Bishop was put on the Outland Trophy Watch List in June; the award is given to the best offensive lineman in college football. Nine days prior, noted college football pundit Phil Steele named Bishop to his preseason Independent team.

That resume would have any other player preparing for the draft combine. Yet Bishop’s future is far more NCOs than RPOs. MREs instead of NFL.

“Our branching process is a process of interviews and talent tests, kind of like a job application,” said Army’s Bishop, who will learn his graduation assignment on Dec. 1. “Somewhere out there an algorithm has solved what I have, but my preference is to go into the Infantry.”

Bishop’s great-grandfather fought in World War I. While there are no veterans in his immediate family, “My Dad, who has always been a big influence on me, had an offer to West Point when he was playing ball. He did not end up going,” Bishop shared, “and I think he always wondered what that was like. I grew up in a family where we respected the military and service.

“To be able to serve and go to a place where I could better myself was a huge factor. I was looking at that at whatever school I went to,” Bishop continued. “Playing football on a big time stage was also a huge factor. Army was the complete package.”

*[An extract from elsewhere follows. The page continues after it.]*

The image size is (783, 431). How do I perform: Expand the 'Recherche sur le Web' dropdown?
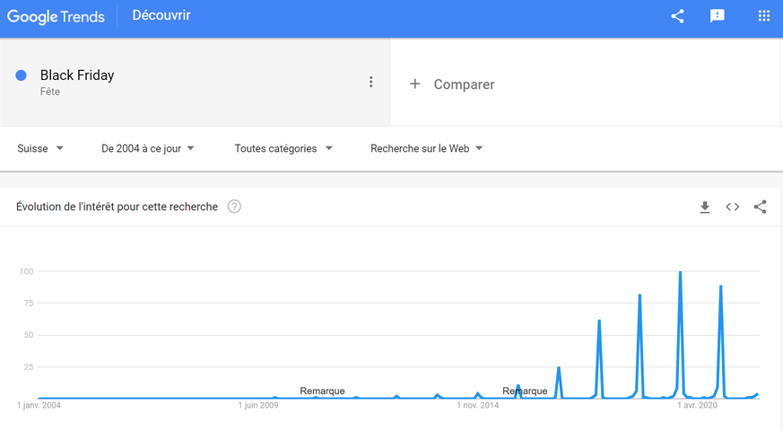(x=427, y=148)
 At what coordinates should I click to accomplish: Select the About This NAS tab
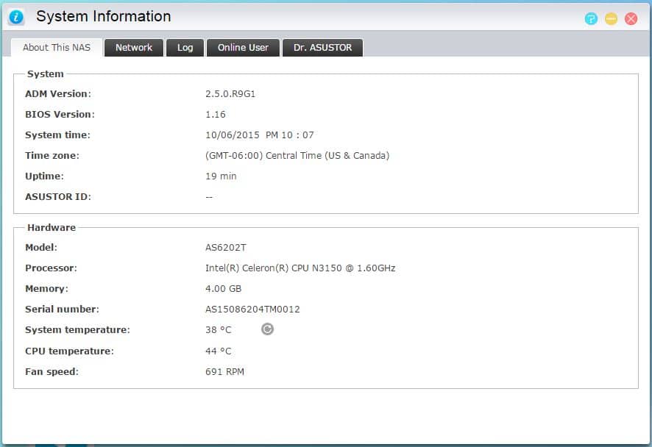point(57,48)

An Army (4-6) lineman knows that he will run block ... and run block ... and run block. The Black Knights at press time ranked second in FBS in rushing yards per game. Their triple option and commitment to the ground game are as synonymous with the program as gray-clad cadets.

“Playing offensive line at Army is super fun,” Bishop explained. “You really can’t find another school – maybe the other academies – where you have as much impact on the field as you do at Army. You can really dictate how games can go. That’s a huge responsibility and a big thing in which we take pride.”

Bishop is an adept lineman, but being a good football player doesn’t guarantee that a player will be a good leader. It was an enormous accolade when Bishop’s teammates, at the school arguably more committed to leadership than any other in the world, voted him to be a co-captain.

“I’ve developed as a leader in so many ways and learned so many lessons,” Bishop reflected. “Learning about leadership in the classroom but more importantly practicing it and observing it from other people. It’s a huge honor to be a captain here at West Point and to have your teammates give you that responsibility. It’s a humbling experience to be able to serve.

“The biggest lesson I think that I’ve learned being in leadership is it is about serving others,” Bishop continued. “It’s knowing your people and doing what you can to help better develop them all the while reaching toward a common goal.”

Army and Bishop will have a chance to cement their season on Dec. 10 in their nationally televised 122nd meeting with eternal nemesis Navy. Whatever happens on that night, Bishop will leave The Point with some extraordinary memories.

Army posted consecutive nine-win seasons in 2020 and 2021. The Black Knights hoisted the 2020 Commander-in-Chief’s Trophy after knocking off both Navy and Air Force. Army ended its 2021 campaign by kicking a game-winning field goal to beat SEC’s Missouri 24-22 in the Armed Forces Bowl.

“The 2020 season was obviously difficult for everybody and being able to cap that off the way we did was great,” Bishop recalled. “We played Navy at Michie Stadium because of the coronavirus. That hadn’t happened in decades. The very next week, we played Air Force at home again. Winning that on a fourth-and-1 fullback dive was pretty awesome.

“With the Armed Forces Bowl, we had lost to Navy the week before but we were able to come back and put together a one-minute drive at the end,” Bishop continued. “We’re not known for our one-minute offense but we work on it every day at practice. Our quarterback had been through multiple injuries. He was a senior who led us down the field.”

Bishop will spend Thanksgiving week preparing for Saturday’s game against UMass. Next Thanksgiving, Bishop will be who knows where. He could be closer to Holland in the Netherlands than his hometown of Holland, Pa.

As we sit down to our dinners, and likely watch football on Thursday, may we give thanks for Bishop and all of his comrades-in-arms in the military: eating their Thanksgiving meal far from home in no one’s idea of a decent dining room so that we can enjoy the freedoms we take for granted.